> [DIRECTIONS FOR THIS TASK]: Print the records below line for line, without a single change, from first to last. Omit the pictures from your copy.
--- start of RECORDS TO USE ---
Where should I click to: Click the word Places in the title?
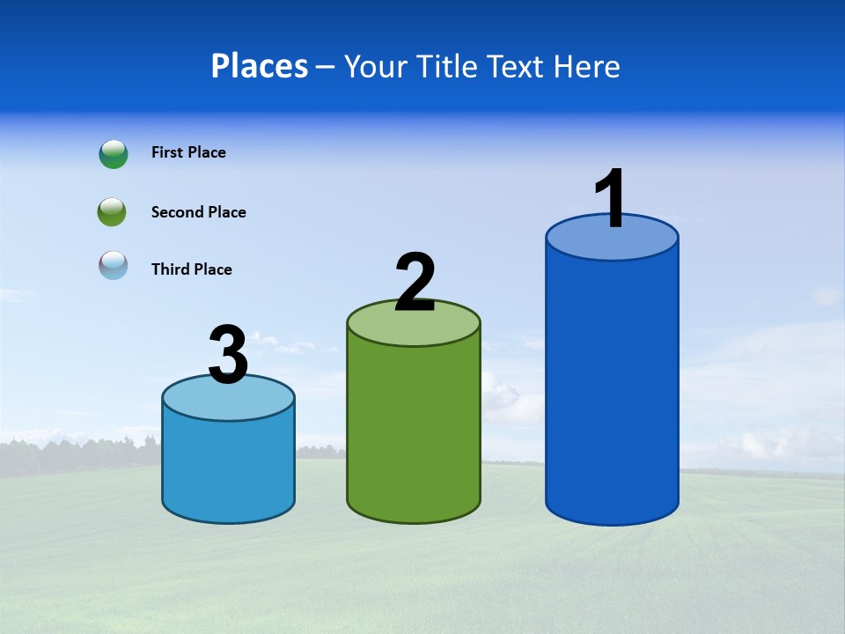(260, 66)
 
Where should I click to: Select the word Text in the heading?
(514, 66)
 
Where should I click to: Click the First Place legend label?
(188, 152)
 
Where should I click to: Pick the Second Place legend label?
(198, 212)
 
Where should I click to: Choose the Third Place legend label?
(191, 269)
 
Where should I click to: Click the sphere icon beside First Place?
(114, 154)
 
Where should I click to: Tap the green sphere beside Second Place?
(112, 212)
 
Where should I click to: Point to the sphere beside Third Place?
(114, 265)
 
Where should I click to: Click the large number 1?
(611, 199)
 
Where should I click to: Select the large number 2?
(415, 283)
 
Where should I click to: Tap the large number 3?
(228, 355)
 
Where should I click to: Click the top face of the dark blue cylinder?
(612, 242)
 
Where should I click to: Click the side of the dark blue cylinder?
(612, 387)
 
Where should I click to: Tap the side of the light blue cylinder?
(228, 467)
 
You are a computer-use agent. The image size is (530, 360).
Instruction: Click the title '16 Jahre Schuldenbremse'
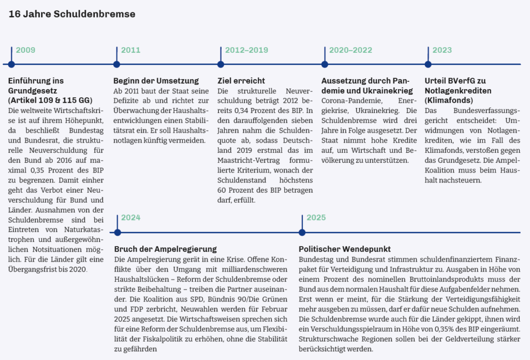coord(72,14)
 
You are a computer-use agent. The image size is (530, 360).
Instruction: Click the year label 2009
coord(25,50)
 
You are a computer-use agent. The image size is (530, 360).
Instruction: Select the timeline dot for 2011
coord(116,64)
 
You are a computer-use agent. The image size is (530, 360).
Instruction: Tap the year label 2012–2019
coord(246,50)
--- end of RECORDS TO USE ---
> [CORRECT RESPONSE]:
Where should I click to: Click the word Places in the title?
(260, 66)
 
Where should I click to: Select the word Text in the heading?
(514, 66)
 
Where should I click to: Click the First Place legend label?
(188, 152)
 
Where should I click to: Pick the Second Place legend label?
(198, 212)
 
Where should I click to: Choose the Third Place legend label?
(191, 269)
 
Where should I click to: Click the sphere icon beside First Place?
(114, 154)
 
Where should I click to: Tap the green sphere beside Second Place?
(112, 212)
 
Where should I click to: Point to the sphere beside Third Place?
(114, 265)
 
Where should I click to: Click the large number 1?
(611, 199)
 
Where should I click to: Select the large number 2?
(415, 283)
 
Where should I click to: Tap the large number 3?
(228, 355)
 
Where should I click to: Click the top face of the dark blue cylinder?
(612, 242)
 
Where should I click to: Click the side of the dark blue cylinder?
(612, 387)
 
Where should I click to: Tap the side of the light blue cylinder?
(228, 467)
 
You are a computer-use agent. The image size is (530, 360).
Instruction: Click the title '16 Jahre Schuldenbremse'
coord(72,14)
 
You are a computer-use agent. The image size is (530, 360).
Instruction: Click the year label 2009
coord(25,50)
 
You are a computer-use agent. The image size is (530, 360).
Instruction: Select the timeline dot for 2011
coord(116,64)
 
You are a computer-use agent. The image size is (530, 360).
Instruction: Tap the year label 2012–2019
coord(246,50)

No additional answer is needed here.